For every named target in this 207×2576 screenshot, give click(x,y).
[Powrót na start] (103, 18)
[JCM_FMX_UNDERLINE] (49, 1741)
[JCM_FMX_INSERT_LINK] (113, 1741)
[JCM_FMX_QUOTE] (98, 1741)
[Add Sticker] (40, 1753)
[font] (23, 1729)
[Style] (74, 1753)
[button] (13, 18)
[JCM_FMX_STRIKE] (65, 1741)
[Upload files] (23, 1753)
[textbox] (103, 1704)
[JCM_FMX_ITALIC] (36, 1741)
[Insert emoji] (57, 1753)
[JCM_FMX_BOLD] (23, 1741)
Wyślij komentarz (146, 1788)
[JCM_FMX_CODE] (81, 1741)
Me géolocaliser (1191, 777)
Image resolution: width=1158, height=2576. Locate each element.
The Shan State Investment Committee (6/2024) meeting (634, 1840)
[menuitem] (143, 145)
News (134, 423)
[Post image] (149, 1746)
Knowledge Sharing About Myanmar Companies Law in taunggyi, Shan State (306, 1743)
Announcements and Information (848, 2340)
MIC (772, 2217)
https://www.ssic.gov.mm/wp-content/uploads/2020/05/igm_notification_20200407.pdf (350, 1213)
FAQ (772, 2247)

┄┄┄┄┄┄

What you are asked to do — Lines that contain the string "State" should be copied from the material above.

Result of this exercise —
The Shan State Investment Committee (6/2024) meeting (634, 1840)
Knowledge Sharing About Myanmar Companies Law in taunggyi, Shan State (306, 1743)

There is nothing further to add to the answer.